[Start Excerpted text]

Shut Up

Bobby Halton

Perhaps the most dismissive thing anyone can say to another is, “Shut up.” It means what you have to say doesn’t matter, your opinion doesn’t matter, you don’t matter, you are inconsequential, you have no value, and you have nothing to add to the conversation—period. It is a demonstration of the moral and intellectual superiority of the one assaulting you. It is a dehumanization of you, a subjugation of you, a debasement of you. It is how weak people win with bad arguments, intimidation, and force. It is the weapon of choice of bullies; thugs; and, lately, Internet gangs.

There have been and will continue to be those who perhaps never having experienced malevolence, betrayal of humanity, randomness, or flat-out bad luck or those whose bullying has never been challenged who will continue to oppress dissenting opinions and expose their world view as sacrosanct. Delusions of zero this and no more that or everyone and anyone can do anything—we just need to train them—will continue; they have certainty on their side, they know they are right and we are wrong, now shut up and sit down.

[End Excerpted text]
[Start Data block]

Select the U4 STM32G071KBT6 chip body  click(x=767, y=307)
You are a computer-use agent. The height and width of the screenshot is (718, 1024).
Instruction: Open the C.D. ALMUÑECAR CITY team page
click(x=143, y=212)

[End Data block]

What the task asks:
Decide whether each statement agrees with the essay on telling someone to shut up. Answer yes or no for each and quote the words of the essay that settle it.
1. The essay calls saying "Shut up" the weapon of choice of bullies.
2. The essay says saying "Shut up" is how strong people win with good arguments.
3. The essay says those who silence dissenting opinions lack certainty.
The data play no part in what follows.

Reply to the exercise:
1. Yes: "It is the weapon of choice of bullies; thugs; and, lately, Internet gangs."
2. No: "It is how weak people win with bad arguments, intimidation, and force."
3. No: "they have certainty on their side, they know they are right and we are wrong"